# [提供抜粋]
先日、DUの新宿中古センターにCDを売りに行きました。 CDラックが一杯になってきて、そろそろ収納場所を確保する必要が出てきたからです。
こういうのはマニアには日常茶飯事の話ですよね。 ジャズ館ではなく中古センターにしたのは、内容がロックやクラシックのCDも含まれていて、
いちいち分けて持っていくのが面倒だからです。 ここのジャズCDの査定額はジャズ館よりもかなり低いのですが、面倒くささに負けてしまいました。
レコスケくんのレコード裁判じゃないですが、当然CD裁判をやった訳で、これが時間もかかるし気力も使うしで、もうそれだけでヘトヘトになるのです。
全部で50枚持って行って、査定価格の合計は19,550円。 想定していたよりもかなり安くて、ガッカリしました。 一枚平均が390円です。

# [提供資料]
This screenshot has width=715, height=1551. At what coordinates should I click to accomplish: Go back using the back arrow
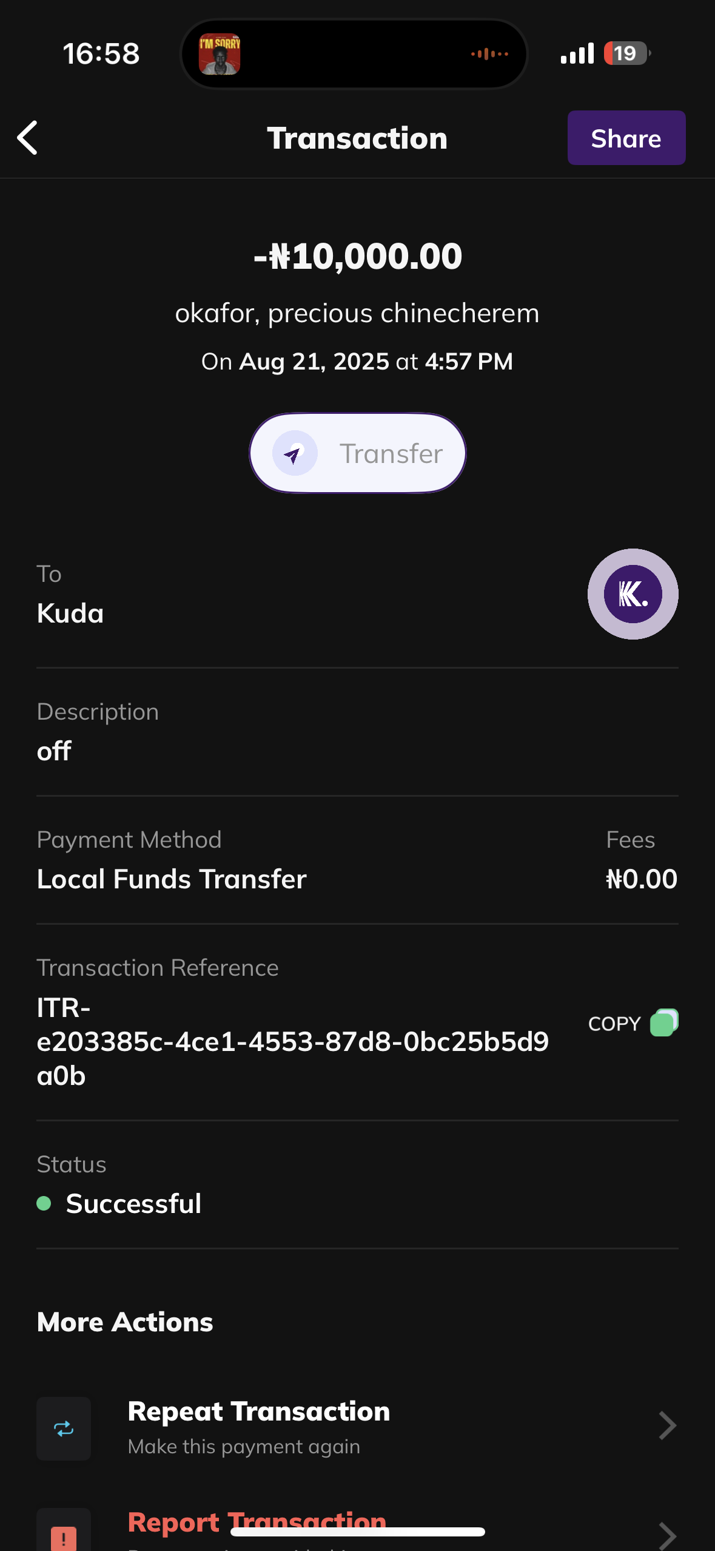(28, 138)
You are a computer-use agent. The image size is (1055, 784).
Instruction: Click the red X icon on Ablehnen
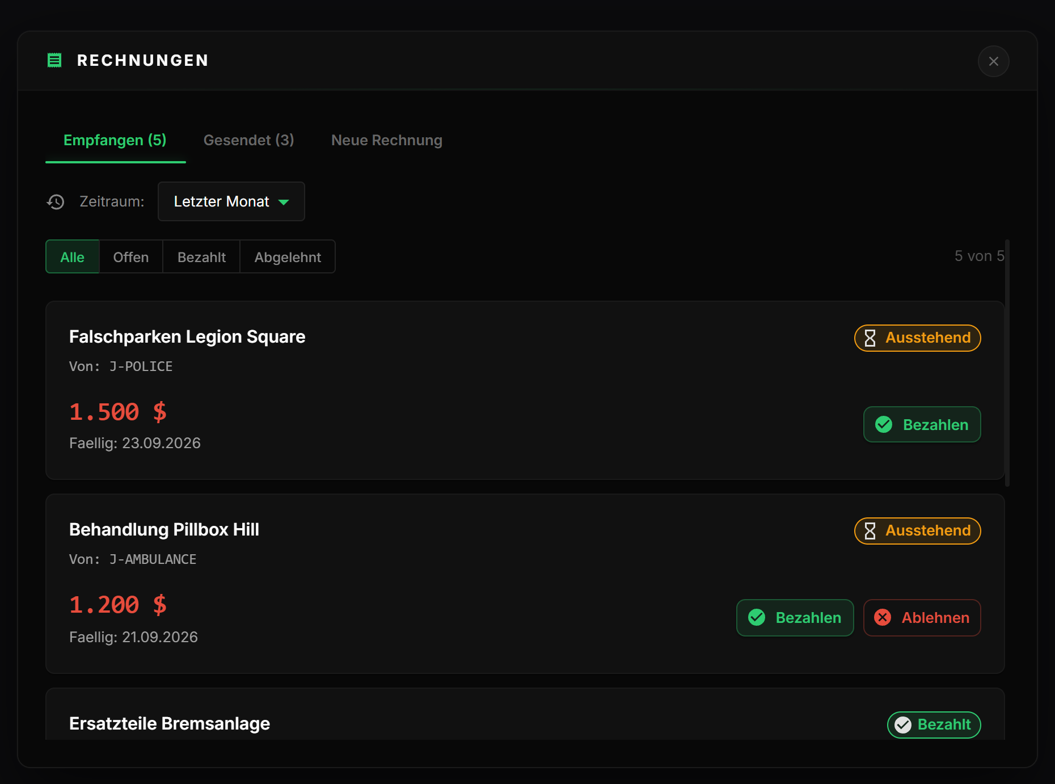883,617
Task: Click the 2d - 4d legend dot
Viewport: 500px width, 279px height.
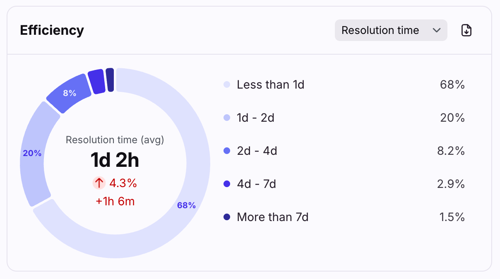Action: pyautogui.click(x=227, y=151)
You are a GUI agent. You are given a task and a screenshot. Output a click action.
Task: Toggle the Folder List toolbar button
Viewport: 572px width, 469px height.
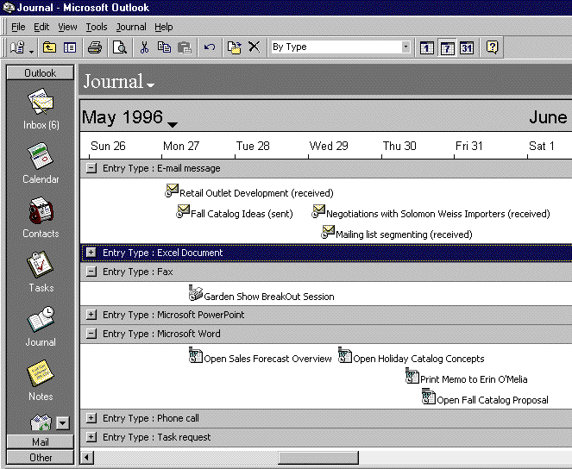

# [作業目標]
(a) CD売却についての文章のうち、「こういうのはマニアには日常茶」から「だけでヘトヘトになるのです。」までの範囲を一字一句違えずに再現すること。
(b) CD売却についての文章を、最後の文の後から書き継ぐこと。

# [作業別出力]
(a)
こういうのはマニアには日常茶飯事の話ですよね。 ジャズ館ではなく中古センターにしたのは、内容がロックやクラシックのCDも含まれていて、
いちいち分けて持っていくのが面倒だからです。 ここのジャズCDの査定額はジャズ館よりもかなり低いのですが、面倒くささに負けてしまいました。
レコスケくんのレコード裁判じゃないですが、当然CD裁判をやった訳で、これが時間もかかるし気力も使うしで、もうそれだけでヘトヘトになるのです。

(b)
私には聴かない音盤をいつまでも棚に並べておく趣味はないので別に手放すこと自体はどうでもいいのですが、売ったお金は来月の音盤漁りの軍資金に
なるので、少しでも高いほうがいいに決まっています。 そりゃあ今回買取してもらったCDには高額レア廃盤といった類のものは含まれていなかったし
(そもそもそんなCDは持ってない)、大半が千円台で買ったお手頃なものばかりなのであまり偉そうなことは言えません。でも、ジャズ館で1,800円
くらいで買ったやつが280円だったり、3,600円で買ったベルチャQtのベートーヴェン集が500円だったりすると、さすがにガックリきます。
これまで数えきれないくらいDUでレコードやらCDを売っていますが、どうやら何を売っても高い査定をする時期と、逆に内容に関係なく安い査定をする
時期がある、ということに気が付きます。 自分が買うCDの傾向は大体同じなので、売る際の内容も毎回似たような内容のはず。 にもかかわらず、
平均単価が800円の時もあれば、390円の時もあります。
どうもこれは売りに出す内容の問題でもなければ、査定担当者の問題でもなく、意図的に買取価格を下げるように内部で指示が出ているんじゃないか、
という気が直観的にします。 同時期に複数の店舗に売りに行っても、どこの査定価格も似たような水準になっていることが多いからです。
そういう内部の価格統制がかなり厳格に運用されているような気がします。 DUにとって、中古の買取価格の水準をどうするかは会社の生命線。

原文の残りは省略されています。